Top of DATA EXCERPTS

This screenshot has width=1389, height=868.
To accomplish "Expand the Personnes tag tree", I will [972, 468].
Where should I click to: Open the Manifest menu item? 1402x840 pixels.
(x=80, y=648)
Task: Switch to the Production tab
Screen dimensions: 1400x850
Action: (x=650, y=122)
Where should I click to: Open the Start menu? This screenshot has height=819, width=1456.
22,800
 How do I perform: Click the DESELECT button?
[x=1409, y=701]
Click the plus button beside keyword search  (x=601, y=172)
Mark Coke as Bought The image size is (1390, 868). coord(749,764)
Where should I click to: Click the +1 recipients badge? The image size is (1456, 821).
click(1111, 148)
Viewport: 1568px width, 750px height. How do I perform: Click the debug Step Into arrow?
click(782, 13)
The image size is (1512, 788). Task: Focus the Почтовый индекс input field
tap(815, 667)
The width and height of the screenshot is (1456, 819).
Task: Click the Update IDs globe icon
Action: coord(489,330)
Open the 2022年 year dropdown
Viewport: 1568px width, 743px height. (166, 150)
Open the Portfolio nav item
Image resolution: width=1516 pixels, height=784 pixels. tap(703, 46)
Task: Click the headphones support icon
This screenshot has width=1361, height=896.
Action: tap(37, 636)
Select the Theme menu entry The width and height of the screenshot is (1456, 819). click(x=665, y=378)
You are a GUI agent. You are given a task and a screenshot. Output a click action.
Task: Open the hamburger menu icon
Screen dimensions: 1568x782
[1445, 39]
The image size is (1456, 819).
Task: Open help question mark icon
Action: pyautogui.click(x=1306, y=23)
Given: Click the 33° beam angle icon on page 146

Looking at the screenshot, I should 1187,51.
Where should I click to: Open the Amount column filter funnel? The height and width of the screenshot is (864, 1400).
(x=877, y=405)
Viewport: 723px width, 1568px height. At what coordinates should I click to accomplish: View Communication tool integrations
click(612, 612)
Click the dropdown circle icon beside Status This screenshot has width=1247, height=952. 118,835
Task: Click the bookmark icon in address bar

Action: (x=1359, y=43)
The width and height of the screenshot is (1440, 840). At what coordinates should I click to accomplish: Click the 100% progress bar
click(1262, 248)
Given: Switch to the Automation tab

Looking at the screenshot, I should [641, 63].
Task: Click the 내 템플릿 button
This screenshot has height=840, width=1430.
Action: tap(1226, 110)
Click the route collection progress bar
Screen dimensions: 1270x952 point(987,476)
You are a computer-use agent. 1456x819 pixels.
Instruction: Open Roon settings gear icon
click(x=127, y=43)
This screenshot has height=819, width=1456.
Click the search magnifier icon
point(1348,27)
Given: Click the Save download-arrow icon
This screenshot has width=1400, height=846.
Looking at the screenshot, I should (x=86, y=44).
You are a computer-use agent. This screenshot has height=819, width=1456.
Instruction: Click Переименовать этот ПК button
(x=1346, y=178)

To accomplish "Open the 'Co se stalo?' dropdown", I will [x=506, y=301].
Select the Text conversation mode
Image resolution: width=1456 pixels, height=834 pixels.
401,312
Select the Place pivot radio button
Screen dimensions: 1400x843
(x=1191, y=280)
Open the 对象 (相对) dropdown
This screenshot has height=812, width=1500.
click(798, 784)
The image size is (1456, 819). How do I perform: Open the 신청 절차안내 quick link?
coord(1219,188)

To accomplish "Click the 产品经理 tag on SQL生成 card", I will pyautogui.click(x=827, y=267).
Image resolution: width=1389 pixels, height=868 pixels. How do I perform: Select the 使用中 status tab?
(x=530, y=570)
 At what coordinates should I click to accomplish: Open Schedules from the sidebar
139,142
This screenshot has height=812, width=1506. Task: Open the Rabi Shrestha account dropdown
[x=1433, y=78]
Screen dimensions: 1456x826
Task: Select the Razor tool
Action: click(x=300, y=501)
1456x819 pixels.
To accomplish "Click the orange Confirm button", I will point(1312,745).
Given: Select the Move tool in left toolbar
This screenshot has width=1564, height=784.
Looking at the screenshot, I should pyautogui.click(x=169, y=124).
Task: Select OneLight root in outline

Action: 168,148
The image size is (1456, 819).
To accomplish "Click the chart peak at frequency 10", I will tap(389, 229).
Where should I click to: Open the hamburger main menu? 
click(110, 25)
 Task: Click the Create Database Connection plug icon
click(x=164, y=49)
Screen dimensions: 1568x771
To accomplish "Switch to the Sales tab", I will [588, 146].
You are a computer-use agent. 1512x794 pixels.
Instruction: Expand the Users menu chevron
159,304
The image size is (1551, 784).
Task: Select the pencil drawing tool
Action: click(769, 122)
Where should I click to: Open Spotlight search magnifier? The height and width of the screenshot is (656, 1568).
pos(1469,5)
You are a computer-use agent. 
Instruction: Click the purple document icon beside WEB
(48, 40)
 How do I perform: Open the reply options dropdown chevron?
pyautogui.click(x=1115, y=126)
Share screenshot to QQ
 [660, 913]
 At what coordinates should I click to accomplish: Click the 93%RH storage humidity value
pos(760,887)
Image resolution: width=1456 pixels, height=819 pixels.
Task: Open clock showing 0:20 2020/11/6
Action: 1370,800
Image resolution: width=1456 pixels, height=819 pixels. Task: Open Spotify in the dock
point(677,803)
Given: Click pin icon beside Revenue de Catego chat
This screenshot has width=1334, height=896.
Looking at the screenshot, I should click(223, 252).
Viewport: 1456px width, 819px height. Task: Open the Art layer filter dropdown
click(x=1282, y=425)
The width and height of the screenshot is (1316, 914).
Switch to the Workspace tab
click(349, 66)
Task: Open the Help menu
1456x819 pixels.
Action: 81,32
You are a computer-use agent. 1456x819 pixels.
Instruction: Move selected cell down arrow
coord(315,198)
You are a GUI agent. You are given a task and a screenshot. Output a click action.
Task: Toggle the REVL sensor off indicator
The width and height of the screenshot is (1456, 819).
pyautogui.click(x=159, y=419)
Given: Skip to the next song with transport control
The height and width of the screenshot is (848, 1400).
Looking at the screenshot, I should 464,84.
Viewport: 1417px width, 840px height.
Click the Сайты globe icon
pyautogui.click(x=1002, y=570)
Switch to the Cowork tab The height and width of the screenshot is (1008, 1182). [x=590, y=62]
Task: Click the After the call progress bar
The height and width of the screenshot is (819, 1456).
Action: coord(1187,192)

Bottom of DATA EXCERPTS

> WHAT TO WORK ON
In the entries above, identify every line with the string "computer".

> WRITTEN ANSWER
You are a computer-use agent. 1456x819 pixels.
You are a computer-use agent. This screenshot has height=819, width=1456.
You are a computer-use agent. 1512x794 pixels.
You are a computer-use agent. 
You are a computer-use agent. 1456x819 pixels.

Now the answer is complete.